TASK REQUIREMENTS:
• 1. In the September 11 reflection, what road was the writer turning onto when the news hit?
• 2. Reproduce word for word the part of the September 11 reflection starting with "Sep 11, 2009" and going on through "cases have not.".

DOCUMENT PASSAGE:
----

Sep 11, 2009 16:30
Everyone's musing about their reaction, two presidential terms later, to the events of that bright September day way back in 2001. But amidst all the "never forget!" and varying degrees of worn-on-your-sleeve sentiment, I worry that we'll forget the lessons we SHOULD have learned...and in many cases have not.
Certainly "forgetting" is unlikely, for anyone who was paying attention, but especially for someone with my particular circumstances. I'd spent the prior eight years considering implications of mass casualty terrorist strikes, training incident commanders and firefighters and hazmat crews and cops and medics what to do if something like this ever happened. My one and only trip to the WTC complex was in the company of the NYC emergency operations team, on a lovely and memorable night, amidst two weeks spent "training the trainers" in locations all around the city. That particular week I'd been doing admin stuff at a desk at the police training center just up the road.
On 9/11/01, I was listening to NPR and just turning onto Norbeck Road in Olney when the news hit. Stunned, after a brief call to Mom, I continued on to work, though of course little got done that day. Once the horror of what had happened sunk in, and reports started coming in, I got in touch via Instant Messenger with a friend who was a student at a college just across from Manhattan, and who had a pretty clear view from his dorm room. I scrambled to reach a contact at my old company to see if any of our friends had been killed....some had, it would turn out, including the very nice fire chief who'd given me a tour of the fire museum on Randall Island. I watched the stuff we'd predicted -- the panic, the realization of our vulnerability,the desperate need for direction -- unfold, and watched as some of the training I'd helped give was applied. Seldom have I felt so proud of work that I'd done, even a tenuous connection. I feared for the many men and women whose training certificates I had printed, and frequently turned my gaze to the various service patches that were gifts of the Police, Fire, EMT, and Hazmat folks in NYC.
We panicked; some led, some followed, some ran around screaming on the sidelines. We rallied and some made noble sacrifices. I am not one of those who believes that all 3000 people killed that day were "heroes" -- but certainly those who chose to fight back on Flight 93 were, and certainly those who lost their lives saving others were. I have seldom been prouder of my country, and of the world community, than I was in the months at the end of 2001.

----

DATA SEGMENT:

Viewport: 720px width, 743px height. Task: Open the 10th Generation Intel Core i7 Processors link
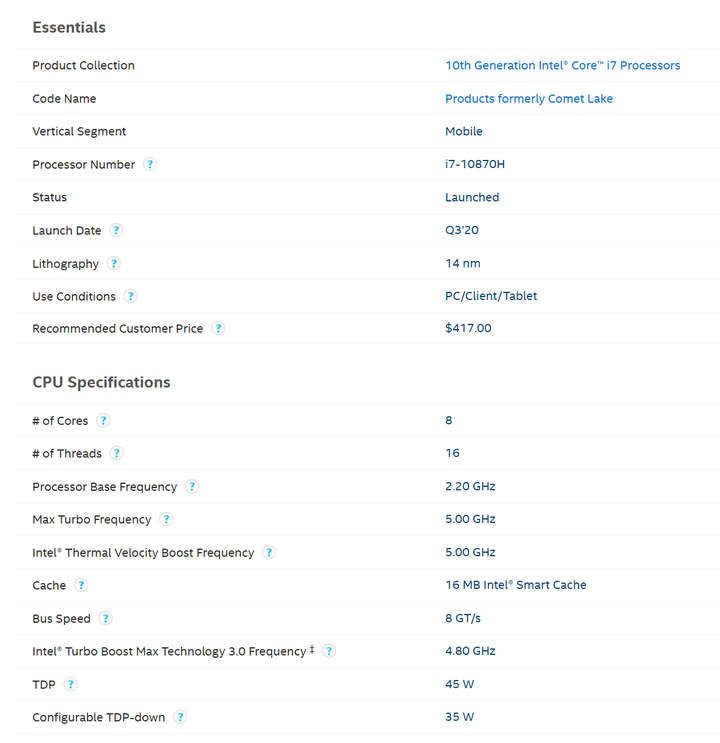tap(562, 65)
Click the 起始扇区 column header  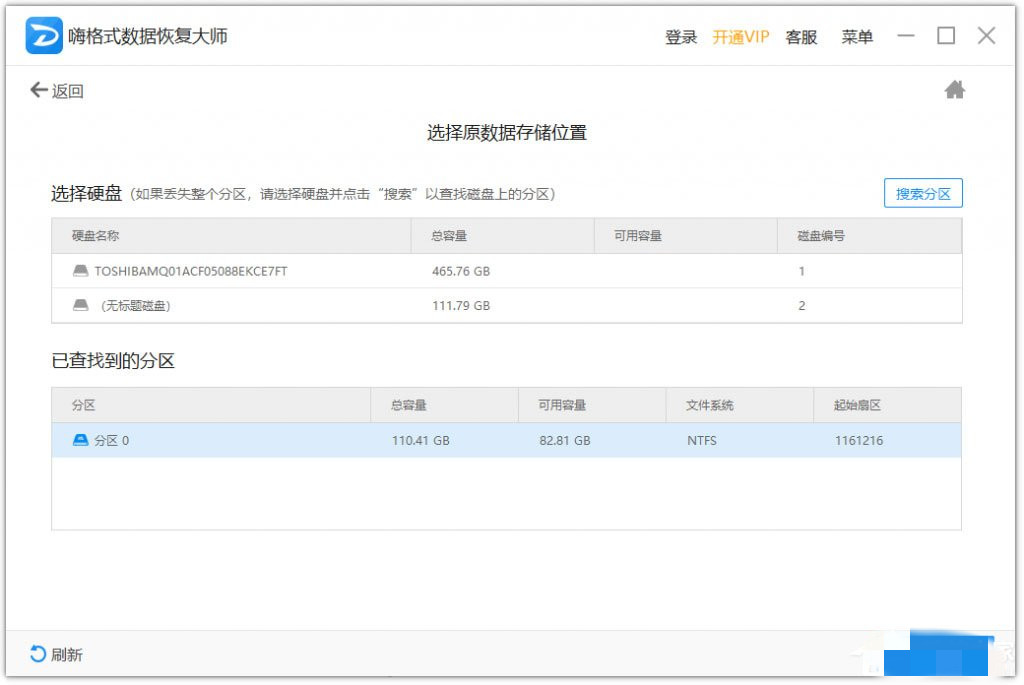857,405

----

ANSWER LIST:
• 1. Norbeck Road in Olney.

• 2.
Sep 11, 2009 16:30
Everyone's musing about their reaction, two presidential terms later, to the events of that bright September day way back in 2001. But amidst all the "never forget!" and varying degrees of worn-on-your-sleeve sentiment, I worry that we'll forget the lessons we SHOULD have learned...and in many cases have not.